No matter what we do, time takes an inevitable toll on our brain, muscles and organs. But certain behaviors can help us age well with diabetes and avoid disability. Find out how to prevent health issues that can slow you down before your time.
- The National Institute of Diabetes, Digestive and Kidney Diseases reports the risk factors for developing type 2 diabetes are: being 45 or older; being overweight with a BMI over 25; physical inactivity; family history; ethnic background; history of insulin resistance; gestational diabetes; high cholesterol; high blood pressure of 140/90 or higher; impaired glucose tolerance; and history of cardiovascular disease. Factors such as age or ethnicity are beyond our control but other factors can be changed to minimize the effects of aging.
- Lower your cholesterol to avoid heart disease or stroke. People with diabetes are even more susceptible to these health conditions. HDL is good cholesterol which is the protective kind and LDL is bad cholesterol that causes a buildup of plaque on the walls of your arteries. Shed excess pounds, eat a healthy diet and reduce your intake of processed foods, butter and red meats that contain high levels of LDL. Sometimes genetics are to blame and you may need to take medication even with a good diet.
- Get control of your blood pressure to reduce the complications of hypertension. Reasonable blood pressure measures 130/80. Reduce blood pressure by maintaining a healthy weight and exercising daily. Cut down on salt and alcohol. Eat more vegetables, fruits, low-fat dairy foods and whole grains. Think about the DASH diet. Reduce your stress which also raises blood pressure. Exercise daily.
- Lose weight to avoid problems such as heart disease, high blood pressure, sleep apnea and more. All of these chronic conditions cause rapid aging. Losing five to ten percent of your body weight can greatly improve your health. For example, people who weigh 200 pounds would lose 10 pounds to shed five percent of their body weight. Maintain a food diary, eat smaller servings and make a shopping list so you are not tempted by the wrong choices. Try eating at home as much as possible.
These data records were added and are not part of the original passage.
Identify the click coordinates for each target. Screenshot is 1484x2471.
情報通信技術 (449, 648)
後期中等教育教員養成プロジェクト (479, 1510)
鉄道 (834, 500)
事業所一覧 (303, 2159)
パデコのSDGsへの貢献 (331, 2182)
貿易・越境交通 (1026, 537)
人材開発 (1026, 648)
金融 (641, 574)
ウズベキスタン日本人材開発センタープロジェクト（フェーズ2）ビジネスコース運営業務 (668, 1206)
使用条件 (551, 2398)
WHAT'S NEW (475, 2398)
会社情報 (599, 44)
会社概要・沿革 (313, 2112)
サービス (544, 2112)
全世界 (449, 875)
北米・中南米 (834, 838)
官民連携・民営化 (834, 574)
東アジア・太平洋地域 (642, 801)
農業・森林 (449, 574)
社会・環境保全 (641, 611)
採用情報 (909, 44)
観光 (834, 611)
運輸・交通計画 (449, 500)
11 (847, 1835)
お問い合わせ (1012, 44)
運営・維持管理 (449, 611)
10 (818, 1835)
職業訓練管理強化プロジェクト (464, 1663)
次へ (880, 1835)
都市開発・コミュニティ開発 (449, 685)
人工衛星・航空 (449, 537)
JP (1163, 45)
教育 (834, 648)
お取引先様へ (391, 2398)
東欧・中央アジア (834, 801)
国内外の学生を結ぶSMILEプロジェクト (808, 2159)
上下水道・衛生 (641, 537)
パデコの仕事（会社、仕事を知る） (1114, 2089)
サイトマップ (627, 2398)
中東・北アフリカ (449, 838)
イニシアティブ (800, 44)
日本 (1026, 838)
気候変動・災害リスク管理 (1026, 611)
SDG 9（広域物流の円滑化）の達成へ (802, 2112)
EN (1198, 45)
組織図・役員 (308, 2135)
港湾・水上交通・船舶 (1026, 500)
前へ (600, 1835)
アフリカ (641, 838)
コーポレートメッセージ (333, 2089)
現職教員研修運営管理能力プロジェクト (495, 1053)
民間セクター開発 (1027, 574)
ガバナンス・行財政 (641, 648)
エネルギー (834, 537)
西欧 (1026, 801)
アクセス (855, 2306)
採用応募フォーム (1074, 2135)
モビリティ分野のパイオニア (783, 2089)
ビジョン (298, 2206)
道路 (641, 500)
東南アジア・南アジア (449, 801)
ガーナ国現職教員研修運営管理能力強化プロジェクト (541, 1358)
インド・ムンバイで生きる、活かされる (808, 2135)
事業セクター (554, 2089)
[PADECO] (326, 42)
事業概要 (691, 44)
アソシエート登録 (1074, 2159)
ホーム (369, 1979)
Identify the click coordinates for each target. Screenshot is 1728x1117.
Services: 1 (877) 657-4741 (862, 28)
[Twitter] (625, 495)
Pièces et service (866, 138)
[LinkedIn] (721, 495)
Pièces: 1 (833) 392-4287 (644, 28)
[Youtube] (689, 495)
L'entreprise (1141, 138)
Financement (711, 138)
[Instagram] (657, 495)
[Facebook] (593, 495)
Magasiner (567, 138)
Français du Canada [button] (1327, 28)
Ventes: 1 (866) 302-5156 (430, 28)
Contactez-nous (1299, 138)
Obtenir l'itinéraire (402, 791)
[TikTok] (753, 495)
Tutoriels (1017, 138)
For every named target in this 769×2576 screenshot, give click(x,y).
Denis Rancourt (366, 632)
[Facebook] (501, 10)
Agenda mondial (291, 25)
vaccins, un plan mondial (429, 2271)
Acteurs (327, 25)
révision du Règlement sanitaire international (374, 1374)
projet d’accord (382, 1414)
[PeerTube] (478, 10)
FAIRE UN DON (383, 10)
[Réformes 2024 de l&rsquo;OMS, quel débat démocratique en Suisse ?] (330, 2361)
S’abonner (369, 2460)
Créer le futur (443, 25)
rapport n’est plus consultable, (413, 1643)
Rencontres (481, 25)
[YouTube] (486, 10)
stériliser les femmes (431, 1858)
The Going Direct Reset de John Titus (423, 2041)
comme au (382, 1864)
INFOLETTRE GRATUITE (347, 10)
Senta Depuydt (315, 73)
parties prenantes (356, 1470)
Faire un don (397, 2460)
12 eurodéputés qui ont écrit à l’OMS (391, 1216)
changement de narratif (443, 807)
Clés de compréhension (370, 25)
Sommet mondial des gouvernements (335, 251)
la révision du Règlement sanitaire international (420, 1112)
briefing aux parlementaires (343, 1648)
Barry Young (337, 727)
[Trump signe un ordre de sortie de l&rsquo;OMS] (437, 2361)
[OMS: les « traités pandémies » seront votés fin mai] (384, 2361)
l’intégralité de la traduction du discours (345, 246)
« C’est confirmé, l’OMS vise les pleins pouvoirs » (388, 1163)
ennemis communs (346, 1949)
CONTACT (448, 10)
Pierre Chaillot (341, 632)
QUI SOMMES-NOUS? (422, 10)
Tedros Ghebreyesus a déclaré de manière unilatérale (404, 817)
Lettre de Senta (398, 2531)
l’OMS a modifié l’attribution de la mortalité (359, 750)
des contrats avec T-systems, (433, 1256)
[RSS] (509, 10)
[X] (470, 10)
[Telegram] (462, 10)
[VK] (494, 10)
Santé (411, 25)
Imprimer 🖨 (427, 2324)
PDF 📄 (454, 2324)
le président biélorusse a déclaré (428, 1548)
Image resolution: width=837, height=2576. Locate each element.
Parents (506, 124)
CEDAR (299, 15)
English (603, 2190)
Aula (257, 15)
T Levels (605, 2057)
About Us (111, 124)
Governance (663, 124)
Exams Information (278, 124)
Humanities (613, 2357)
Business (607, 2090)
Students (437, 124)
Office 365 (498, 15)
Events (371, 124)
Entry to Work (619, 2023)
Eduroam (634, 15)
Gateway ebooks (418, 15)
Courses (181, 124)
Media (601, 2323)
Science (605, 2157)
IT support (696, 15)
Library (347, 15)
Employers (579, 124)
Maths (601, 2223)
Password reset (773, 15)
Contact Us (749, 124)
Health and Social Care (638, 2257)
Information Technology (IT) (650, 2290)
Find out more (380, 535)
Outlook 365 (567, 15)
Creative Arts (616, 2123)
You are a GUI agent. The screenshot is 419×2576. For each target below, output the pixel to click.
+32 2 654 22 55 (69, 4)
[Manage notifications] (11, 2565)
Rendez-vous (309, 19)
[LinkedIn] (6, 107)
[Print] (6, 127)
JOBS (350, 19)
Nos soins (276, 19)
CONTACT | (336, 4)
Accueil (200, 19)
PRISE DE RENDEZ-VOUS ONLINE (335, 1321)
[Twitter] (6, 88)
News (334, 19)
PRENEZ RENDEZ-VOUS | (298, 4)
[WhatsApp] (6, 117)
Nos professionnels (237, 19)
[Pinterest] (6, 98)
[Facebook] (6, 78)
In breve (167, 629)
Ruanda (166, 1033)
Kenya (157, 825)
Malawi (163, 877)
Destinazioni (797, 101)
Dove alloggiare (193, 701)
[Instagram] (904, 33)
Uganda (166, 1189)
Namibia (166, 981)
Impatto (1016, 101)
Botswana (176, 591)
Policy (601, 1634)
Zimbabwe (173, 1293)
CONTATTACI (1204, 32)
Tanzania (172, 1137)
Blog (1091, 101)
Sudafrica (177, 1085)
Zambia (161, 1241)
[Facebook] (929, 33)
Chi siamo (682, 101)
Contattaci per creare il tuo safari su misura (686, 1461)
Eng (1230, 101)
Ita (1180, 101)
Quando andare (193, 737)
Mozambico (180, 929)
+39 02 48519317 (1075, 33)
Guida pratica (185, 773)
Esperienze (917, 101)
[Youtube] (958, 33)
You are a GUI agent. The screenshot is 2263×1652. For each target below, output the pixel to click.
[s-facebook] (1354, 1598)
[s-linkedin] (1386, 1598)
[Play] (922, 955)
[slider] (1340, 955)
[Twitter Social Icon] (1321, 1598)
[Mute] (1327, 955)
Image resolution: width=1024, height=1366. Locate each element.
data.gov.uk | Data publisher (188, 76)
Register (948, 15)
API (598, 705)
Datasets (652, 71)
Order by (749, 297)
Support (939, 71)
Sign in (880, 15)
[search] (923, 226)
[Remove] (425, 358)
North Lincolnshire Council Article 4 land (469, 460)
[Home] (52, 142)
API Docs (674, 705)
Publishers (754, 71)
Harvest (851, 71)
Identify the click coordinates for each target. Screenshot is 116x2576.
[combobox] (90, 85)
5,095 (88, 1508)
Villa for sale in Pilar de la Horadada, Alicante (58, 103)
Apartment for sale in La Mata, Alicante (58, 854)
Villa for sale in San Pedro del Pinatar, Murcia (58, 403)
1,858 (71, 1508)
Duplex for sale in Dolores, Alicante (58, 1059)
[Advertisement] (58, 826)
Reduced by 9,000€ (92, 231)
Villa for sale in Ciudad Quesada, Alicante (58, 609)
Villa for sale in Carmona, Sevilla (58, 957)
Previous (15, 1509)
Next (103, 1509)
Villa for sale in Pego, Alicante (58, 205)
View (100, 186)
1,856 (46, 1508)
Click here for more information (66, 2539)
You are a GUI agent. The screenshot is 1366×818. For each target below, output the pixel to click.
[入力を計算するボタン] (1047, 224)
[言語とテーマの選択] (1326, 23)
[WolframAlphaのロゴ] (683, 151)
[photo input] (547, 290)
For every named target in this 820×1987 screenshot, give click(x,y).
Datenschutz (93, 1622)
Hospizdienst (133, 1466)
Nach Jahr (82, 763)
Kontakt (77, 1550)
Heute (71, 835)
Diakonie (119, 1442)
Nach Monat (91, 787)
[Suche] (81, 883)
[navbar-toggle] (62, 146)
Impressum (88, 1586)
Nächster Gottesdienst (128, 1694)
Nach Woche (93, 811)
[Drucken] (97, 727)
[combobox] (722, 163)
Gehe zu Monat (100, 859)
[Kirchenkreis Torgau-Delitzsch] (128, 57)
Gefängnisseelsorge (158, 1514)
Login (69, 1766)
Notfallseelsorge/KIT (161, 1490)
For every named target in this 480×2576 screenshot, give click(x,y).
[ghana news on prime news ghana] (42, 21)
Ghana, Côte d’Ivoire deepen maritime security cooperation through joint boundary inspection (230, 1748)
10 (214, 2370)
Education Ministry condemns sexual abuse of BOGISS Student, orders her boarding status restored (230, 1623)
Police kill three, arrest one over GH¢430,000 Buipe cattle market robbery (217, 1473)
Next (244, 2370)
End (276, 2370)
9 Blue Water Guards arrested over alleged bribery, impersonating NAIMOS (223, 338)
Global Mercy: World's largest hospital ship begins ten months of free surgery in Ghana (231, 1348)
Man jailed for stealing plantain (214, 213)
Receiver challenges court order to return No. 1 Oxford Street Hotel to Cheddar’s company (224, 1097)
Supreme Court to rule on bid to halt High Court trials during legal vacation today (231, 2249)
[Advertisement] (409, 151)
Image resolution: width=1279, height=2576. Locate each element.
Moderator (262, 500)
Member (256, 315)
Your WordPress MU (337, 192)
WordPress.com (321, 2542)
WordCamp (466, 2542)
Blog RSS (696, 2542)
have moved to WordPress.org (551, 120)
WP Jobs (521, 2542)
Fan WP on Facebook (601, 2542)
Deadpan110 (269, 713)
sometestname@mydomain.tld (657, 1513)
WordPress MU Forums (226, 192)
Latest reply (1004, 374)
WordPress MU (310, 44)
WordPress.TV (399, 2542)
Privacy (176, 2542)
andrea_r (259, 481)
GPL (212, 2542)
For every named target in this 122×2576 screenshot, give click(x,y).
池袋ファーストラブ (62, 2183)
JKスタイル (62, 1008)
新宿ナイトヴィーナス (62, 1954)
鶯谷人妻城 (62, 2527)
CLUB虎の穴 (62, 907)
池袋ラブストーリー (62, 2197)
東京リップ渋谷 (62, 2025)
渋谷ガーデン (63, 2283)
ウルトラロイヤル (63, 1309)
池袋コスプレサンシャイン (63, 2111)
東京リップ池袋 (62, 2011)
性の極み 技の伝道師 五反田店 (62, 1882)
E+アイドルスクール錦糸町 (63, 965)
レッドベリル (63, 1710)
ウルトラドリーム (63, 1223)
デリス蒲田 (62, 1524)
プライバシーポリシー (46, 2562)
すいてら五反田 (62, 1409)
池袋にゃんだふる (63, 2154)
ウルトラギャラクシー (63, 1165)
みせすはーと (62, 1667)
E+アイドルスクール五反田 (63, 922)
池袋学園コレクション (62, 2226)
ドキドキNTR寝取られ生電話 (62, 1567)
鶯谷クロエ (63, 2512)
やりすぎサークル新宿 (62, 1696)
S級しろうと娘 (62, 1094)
- Exercise regularly to build muscle mass, maintain balance and boost overall health. As people get older, we naturally lose 20 to 40 percent of our muscle mass called sarcopenia. Engage in exercise such as walking, biking or swimming four to six times per week. Start for 30 minutes then increase your exercise time to an hour. Lift light weights 3 times a week.
- Get rid of bad habits such as smoking and drinking. Smoking is linked to lung cancer, other cancers as well heart disease. Excessive use of alcohol is associated with cancers, liver cirrhosis and fluctuating blood sugar levels for people with diabetes. Quit smoking and reduce your alcohol intake.
- Maintain regular appointments with a team of health care professionals including a family doctor, endocrinologist, dentist, dietician, CDE, podiatrist, dermatologist and ophthalmologist. Go for scheduled tests including blood work. Have your teeth, feet, skin and eyes checked at least once a year. Early detection of health problems helps you age more gracefully.
- Monitor your blood sugar regularly and maintain records to show to your doctor during each visit. If you have ongoing irregularities or fluctuations, discuss them with your health care team. Keep diabetes supplies on hand at home, in the office and on the road to make regular testing easy.
- Reduce the stress in your life. Make friends, have hobbies and enjoy each day. Unwind by doing yoga, tai chi, breathing exercises or meditation. Work on the things you can control and let go of issues you have no control over.
You can age well with diabetes by making just a few basic lifestyle changes. Proper diet, regular exercise and ongoing health monitoring go a long way. Look and feel your best when you avoid bad habits and take care of yourself every day.